Examination halls turned into scenes of terror in Lassa town on Monday morning as gunmen stormed Government Day Secondary School in the Askira/Uba Local Government Area of Borno State, abducting an unspecified number of students sitting the National Examinations Council Senior School Certificate Examination and killing at least one teacher.

The attackers struck at about 9 a.m. while candidates were writing their papers, firing sporadically to scatter pupils, staff and residents before whisking several of them into the surrounding bush. A teacher was shot dead and another sustained injuries during the raid.

Confirming the incident, the spokesperson for the Borno State Police Command, Nahum Daso, said some students remained unaccounted for. “At about 9 a.m., an unspecified number of Boko Haram and ISWAP terrorists attacked a secondary school and shot sporadically into the air,” he said, adding that operatives confronted the assailants and prevented a larger-scale abduction.

According to him, a coordinated search and rescue operation involving the military, the Civilian Joint Task Force and the area commander in Askira/Uba is underway, with security personnel combing nearby forests to locate the victims and track down the attackers.

The Special Adviser on Media and Strategy to Adamawa State Governor Ahmadu Fintiri, Solomon Kwamagar, an indigene of Lassa, said the gunmen exploited the weekly market. “Today is Lassa market day. I was informed that they came through the market on motorcycles and went to Government Day Secondary School, Lassa. They shot and killed one teacher and took away all the students who were in their classrooms,” he said.

Residents alleged that soldiers stationed in the community had left on a routine patrol to Uba, about 16 kilometres away, shortly before the gunmen invaded. Some accounts put the toll higher, claiming two teachers and a female student were killed, though security agencies have yet to confirm casualty figures.

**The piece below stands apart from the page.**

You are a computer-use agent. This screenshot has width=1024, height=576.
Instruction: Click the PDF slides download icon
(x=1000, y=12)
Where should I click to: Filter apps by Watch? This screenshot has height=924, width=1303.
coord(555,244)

The raid revives painful memories of a worsening pattern. On May 15, 2026, terrorists believed to be ISWAP fighters attacked schools in Mussa, within the same Askira/Uba council, abducting dozens of pupils, while coordinated attacks in Oyo State during the same period led to the kidnapping of more than 40 pupils and teachers. Borno stakeholders had earlier appealed for the release of 42 children seized in that Mussa attack.

The latest assault deepens a national crisis that began with the 2014 Chibok abduction. A total of 1,683 schoolchildren have been kidnapped in Nigeria since 276 schoolgirls were taken from Chibok in Borno State, according to Save the Children, with at least 91 of the Chibok girls still missing more than a decade later, according to the Office of the United Nations High Commissioner for Human Rights.

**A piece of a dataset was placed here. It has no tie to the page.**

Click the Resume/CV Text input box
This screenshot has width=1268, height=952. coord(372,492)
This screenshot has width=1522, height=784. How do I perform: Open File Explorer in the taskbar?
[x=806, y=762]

The scale has grown sharper in recent years. In November 2025, bandits raided St. Mary’s Catholic School in Papiri, Niger State, kidnapping more than 300 schoolchildren and staff, while over 280 pupils were seized from Kuriga, Kaduna State, in March 2024. UNESCO estimates more than 20 million children remain out of school in Nigeria, among the highest figures of any country.

With NECO examinations still ongoing nationwide, attention now turns to whether the federal authorities will mount the kind of high-profile response seen after the Oyo attack. More details are expected as the situation develops.